Reproduce each of the following items verbatim, line for line, with no changes.

Data items
===============

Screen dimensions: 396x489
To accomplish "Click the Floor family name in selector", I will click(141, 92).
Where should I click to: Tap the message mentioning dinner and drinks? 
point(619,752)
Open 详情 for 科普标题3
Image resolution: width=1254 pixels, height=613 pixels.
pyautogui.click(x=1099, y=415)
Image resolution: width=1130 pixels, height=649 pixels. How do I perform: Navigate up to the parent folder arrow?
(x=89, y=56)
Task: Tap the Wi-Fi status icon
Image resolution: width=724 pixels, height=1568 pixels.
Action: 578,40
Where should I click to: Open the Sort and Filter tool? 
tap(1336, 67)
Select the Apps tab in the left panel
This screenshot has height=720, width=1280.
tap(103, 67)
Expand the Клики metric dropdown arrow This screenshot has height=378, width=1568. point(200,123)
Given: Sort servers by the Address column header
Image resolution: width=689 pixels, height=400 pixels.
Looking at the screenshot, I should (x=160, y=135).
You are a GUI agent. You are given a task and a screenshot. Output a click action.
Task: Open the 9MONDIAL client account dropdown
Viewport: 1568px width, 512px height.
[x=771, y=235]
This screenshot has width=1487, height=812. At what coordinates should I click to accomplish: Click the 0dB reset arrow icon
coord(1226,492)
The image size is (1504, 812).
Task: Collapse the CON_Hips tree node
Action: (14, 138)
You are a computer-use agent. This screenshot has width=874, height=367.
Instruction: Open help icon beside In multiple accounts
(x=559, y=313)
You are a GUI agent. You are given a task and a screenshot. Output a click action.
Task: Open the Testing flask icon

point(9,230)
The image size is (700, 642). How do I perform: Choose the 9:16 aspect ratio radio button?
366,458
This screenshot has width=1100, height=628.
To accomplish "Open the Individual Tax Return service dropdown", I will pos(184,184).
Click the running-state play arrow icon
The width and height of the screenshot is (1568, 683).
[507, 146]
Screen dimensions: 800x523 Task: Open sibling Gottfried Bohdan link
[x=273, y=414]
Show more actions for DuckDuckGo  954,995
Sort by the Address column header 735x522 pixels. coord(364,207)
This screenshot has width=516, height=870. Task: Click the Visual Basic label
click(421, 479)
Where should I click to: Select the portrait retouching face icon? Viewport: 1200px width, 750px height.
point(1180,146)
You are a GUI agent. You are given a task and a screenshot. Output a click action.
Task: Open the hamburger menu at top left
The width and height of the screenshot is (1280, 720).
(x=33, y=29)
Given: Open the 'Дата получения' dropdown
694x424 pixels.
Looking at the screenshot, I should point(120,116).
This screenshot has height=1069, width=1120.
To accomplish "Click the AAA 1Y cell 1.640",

===============

_In response_
Screen dimensions: 396x489
To accomplish "Click the Floor family name in selector", I will click(141, 92).
Where should I click to: Tap the message mentioning dinner and drinks? 
point(619,752)
Open 详情 for 科普标题3
Image resolution: width=1254 pixels, height=613 pixels.
pyautogui.click(x=1099, y=415)
Image resolution: width=1130 pixels, height=649 pixels. How do I perform: Navigate up to the parent folder arrow?
(x=89, y=56)
Task: Tap the Wi-Fi status icon
Image resolution: width=724 pixels, height=1568 pixels.
Action: 578,40
Where should I click to: Open the Sort and Filter tool? 
tap(1336, 67)
Select the Apps tab in the left panel
This screenshot has height=720, width=1280.
tap(103, 67)
Expand the Клики metric dropdown arrow This screenshot has height=378, width=1568. point(200,123)
Given: Sort servers by the Address column header
Image resolution: width=689 pixels, height=400 pixels.
Looking at the screenshot, I should (x=160, y=135).
You are a GUI agent. You are given a task and a screenshot. Output a click action.
Task: Open the 9MONDIAL client account dropdown
Viewport: 1568px width, 512px height.
[x=771, y=235]
This screenshot has width=1487, height=812. At what coordinates should I click to accomplish: Click the 0dB reset arrow icon
coord(1226,492)
The image size is (1504, 812).
Task: Collapse the CON_Hips tree node
Action: (14, 138)
You are a computer-use agent. This screenshot has width=874, height=367.
Instruction: Open help icon beside In multiple accounts
(x=559, y=313)
You are a GUI agent. You are given a task and a screenshot. Output a click action.
Task: Open the Testing flask icon

point(9,230)
The image size is (700, 642). How do I perform: Choose the 9:16 aspect ratio radio button?
366,458
This screenshot has width=1100, height=628.
To accomplish "Open the Individual Tax Return service dropdown", I will pos(184,184).
Click the running-state play arrow icon
The width and height of the screenshot is (1568, 683).
[507, 146]
Screen dimensions: 800x523 Task: Open sibling Gottfried Bohdan link
[x=273, y=414]
Show more actions for DuckDuckGo  954,995
Sort by the Address column header 735x522 pixels. coord(364,207)
This screenshot has width=516, height=870. Task: Click the Visual Basic label
click(421, 479)
Where should I click to: Select the portrait retouching face icon? Viewport: 1200px width, 750px height.
point(1180,146)
You are a GUI agent. You are given a task and a screenshot. Output a click action.
Task: Open the hamburger menu at top left
The width and height of the screenshot is (1280, 720).
(x=33, y=29)
Given: Open the 'Дата получения' dropdown
694x424 pixels.
Looking at the screenshot, I should point(120,116).
This screenshot has height=1069, width=1120.
To accomplish "Click the AAA 1Y cell 1.640",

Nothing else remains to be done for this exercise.